You could argue that this really is a diet in the sense that we have come to understand the term in the USA. And in that sense, the Drive Thru Diet® begins and ends with most other ‘diets’, among the rest that rarely if every are successful or just plain don’t work, like the ‘cookie diet’ and the ‘ice cream diet’.

But we already know this.

There is another link on the “Drive-Thru-Diet®” page that goes to Taco Bell’s “Fourth-Meal®” page. It shows images of other Taco Bell® menu items, with plenty of sodium and perhaps more fat than one should be eating anytime of day, especially between dinner and breakfast.

But that’s just my opinion… you can check it out for yourself.

Take a look at the Taco Bell® Nutrition Calculator. Yes, some items have less fat than others, but take a look at the sky-high levels of sodium, even those on the Fresco ‘diet’ menu.

Once again, if you follow the money, you’ll find it leads to corporate strategies intended to increase sales, usually without regard to the effect this will have on the real health of real people.

And we are talking about a lot of money here. According to “Market Busters: 40 Strategic Moves That Drive Exceptional Business Growth,” published by the Harvard Business School Press, this strategy can bring big dollars to corporate pockets.

For example, back in 2000, Subway® promoted the possibility of weight loss by eating Subway® sandwiches everyday, using the success of Jared Fogle, who became their spokesperson about this.

Before-and-after images of Fogle, who lost 245 pounds in a year, helped boost Subway’s® per store sales growth to seven times the industry average in 2000 and nearly doubled their previous year’s sales.

This kind of growth is huge any way you look at it.

Fast-food corporations around the world could only watch from the sidelines as dollars they had expected to come their direction flowed toward Subway instead.
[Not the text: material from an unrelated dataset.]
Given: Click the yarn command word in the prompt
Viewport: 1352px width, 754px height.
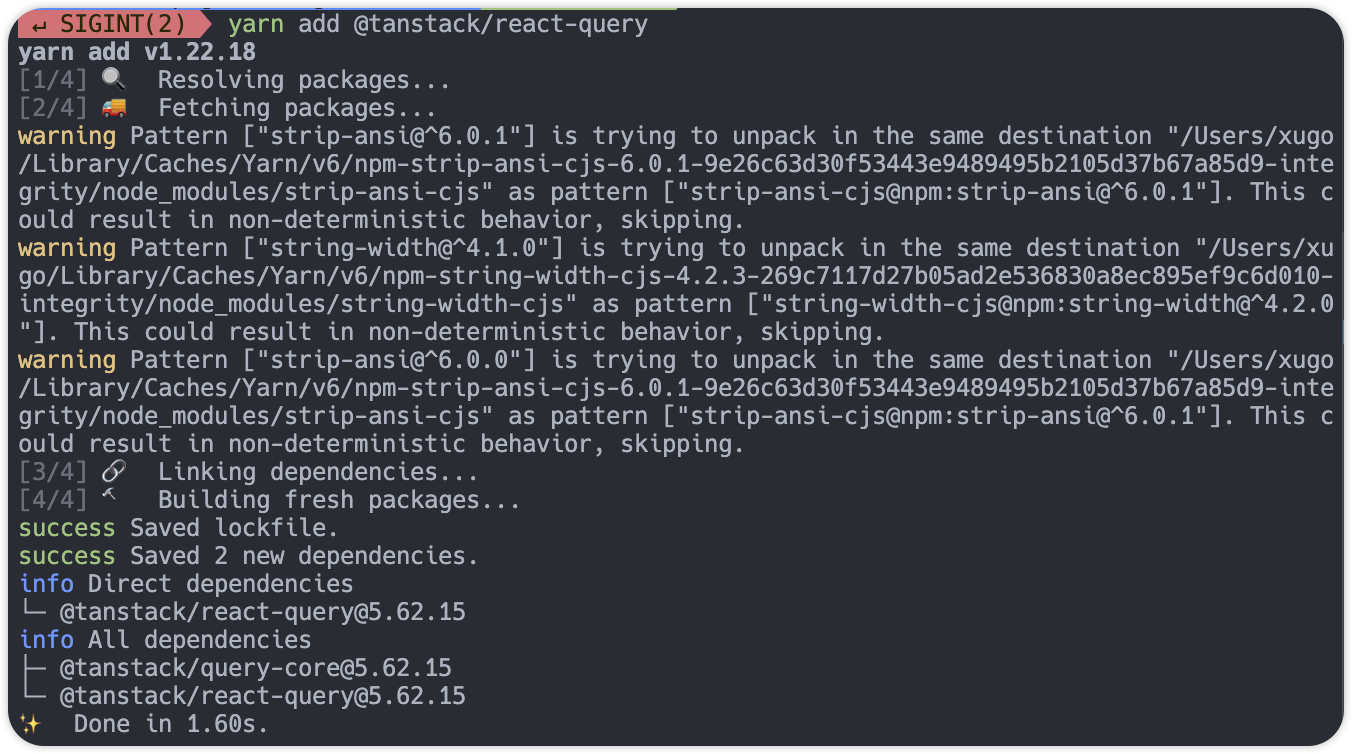Looking at the screenshot, I should click(x=256, y=24).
Cash-flow growth like Subway® had achieved must have given advertising executives some mouth-watering dreams of doing the same thing with tacos and burritos.

So now, Taco Bell® is making a “Run For The Money” with a similar example, using one person’s success to sell more fast food. As noted above, this is a “Strategic Move That Drives Exceptional Business Growth.”

This is about money; this is not about your health.

Health experts and dietitians agree, for example, that right or wrong, Taco Bell’s® new campaign can seriously influence Americans who spend a great deal on fast food from their cars each year.

According to Tom Wagner, vice president of Consumer Insights for Taco Bell®, “The entire restaurant industry is $390 billion a year, fast food is $230 billion of that.” He adds, “Seventy percent of business is on the drive-thru.”

Short and memorable, I think “DriveThruDiet®.com” will prove to be a tremendous marketing tool for Taco Bell®, and provide profits they want in exchange for generally misleading consumers.

It’s amazing what a pile of money can do.

And Taco Bell® has poured piles of advertising money on this, hopeful of Subway®-like growth.

Although the line of “Fresco” burritos and tacos has existed for six years, most Taco Bell® customers aren’t aware of it because it wasn’t shown on the main menu before – you had to ask for it.

Now it is prominently placed on the menu, and is promoted so that people know about it and are reminded at the point-of-order to ask for it.

And while people with the will-power of Christine may have success with the DriveThruDiet®, they need to avoid the up-sells to larger portions, and to avoid the standard menu items with higher fat content.

They must also avoid beverages whether they are made with high-fructose corn syrup or artificial sweeteners.

And I suspect no corporate-owned drive-through on the planet, including Subway® and Taco Bell®, will spend a dime on teaching people to avoid the profitable up-sells and the other nutritional traps.